* _WHAT THIS TASK INVOLVES_: Write out the entries word for word, from the very start through the line that contains "[x=356, y=356]". Leave the pictures out of your answer.

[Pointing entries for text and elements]
________

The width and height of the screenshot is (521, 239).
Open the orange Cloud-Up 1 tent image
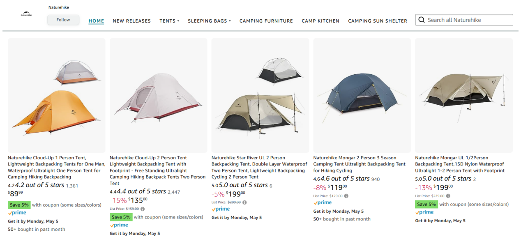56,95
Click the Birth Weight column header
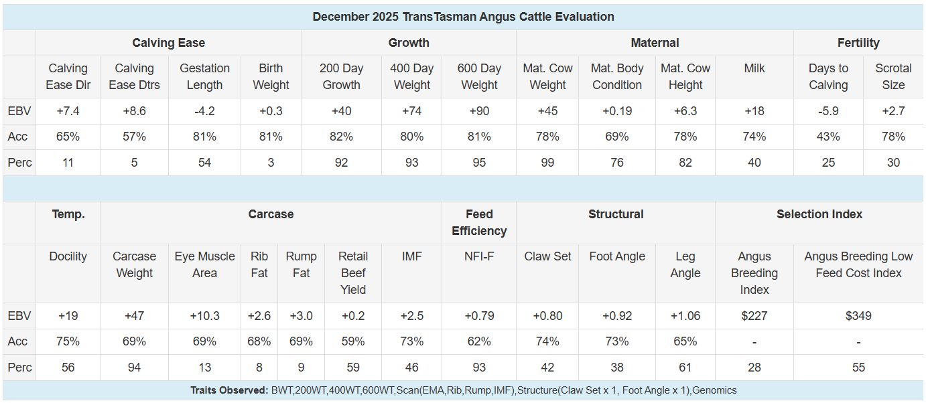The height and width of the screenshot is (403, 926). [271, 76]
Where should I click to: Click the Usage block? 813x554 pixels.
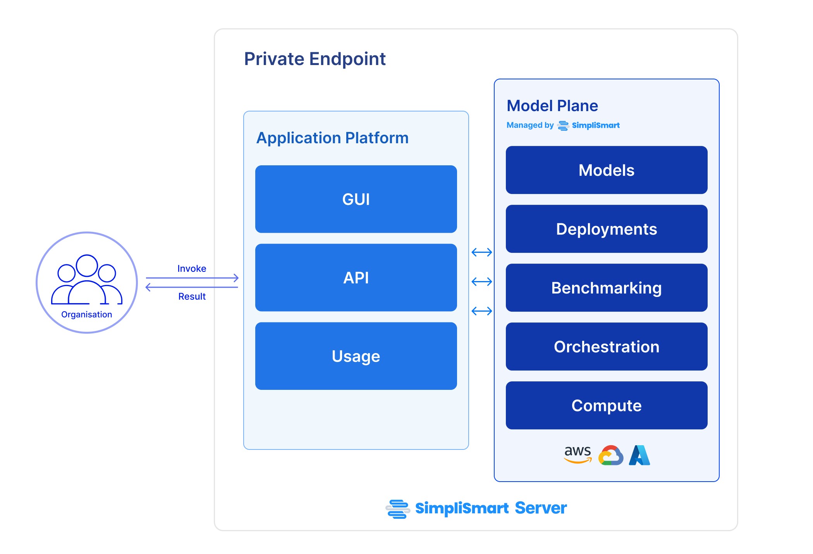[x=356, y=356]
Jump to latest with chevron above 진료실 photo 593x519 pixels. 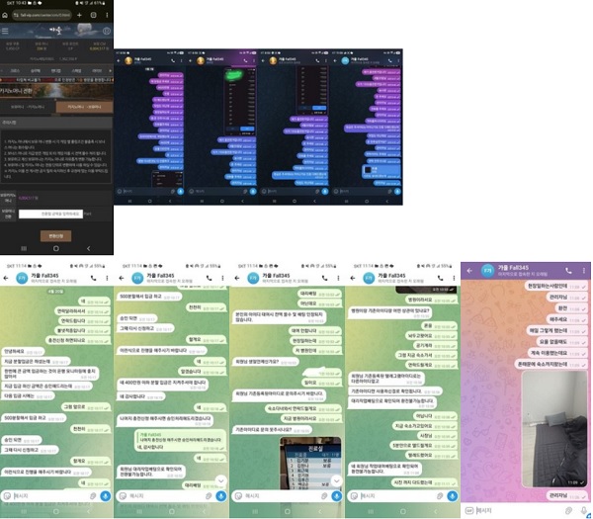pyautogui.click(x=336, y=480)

________

* _SOLUTION_:
The width and height of the screenshot is (521, 239).
Open the orange Cloud-Up 1 tent image
56,95
Click the Birth Weight column header
The height and width of the screenshot is (403, 926). [271, 76]
Where should I click to: Click the Usage block? 813x554 pixels.
[x=356, y=356]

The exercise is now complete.